Today was a really long day. i was already dead when it came to maths, but that was only halfway through the day. after school, the cohort had a mock GP paper 1 followed immediately by the checking of answers. we did the 2009 A level paper, and i was completely annihilated by it. i have no idea how i can even consider myself ready for the A levels given the kind of performance i put up for the test.

i feel much more irritable these few days. maybe it's due to the mounting pressure, i don't know, but i seem to have more pent-up rantings inside of me. oh well, as long as they don't start bubbling up and disturbing the smooth surface of the still lake, then i guess i'll just deal with it. i guess it's something we're all feeling nowadays, and the natural reaction is to strike out at the source of irritation; a rebellion of sorts. but then again, what is the point of rebellion if you have no cause to rebel for?

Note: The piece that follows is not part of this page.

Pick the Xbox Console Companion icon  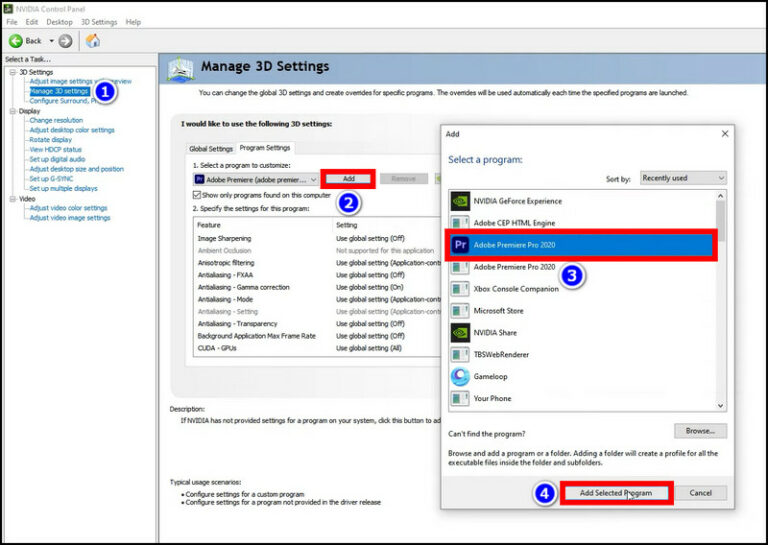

on a brighter note, i got into the final round of interviews for the DSTA scholarship! :D really excited, but at the same time really nervous. i have absolutely no idea what kind of research i should be doing to prepare for it: do i read up on singapore's defense strategy or learn about our latest defense technology? or do i just keep myself updated on weapons technology in general? the scary thing is that there are only 10 of us (at least for that day), so more than ever it feels like i'm alone on this path. am i the only NJCian applying for it at this point? i don't remember seeing any other NJCians at the assessment centre on friday, and the only two other people i know of who were invited to the assessment said that it wasn't their thing. well anyway, it's on thursday, so i'll be crossing my fingers till then. i really hope i can get this, because in all the uncertainty and turmoil of the A levels it would be really emotionally comforting for me to have some sort of a "safety net".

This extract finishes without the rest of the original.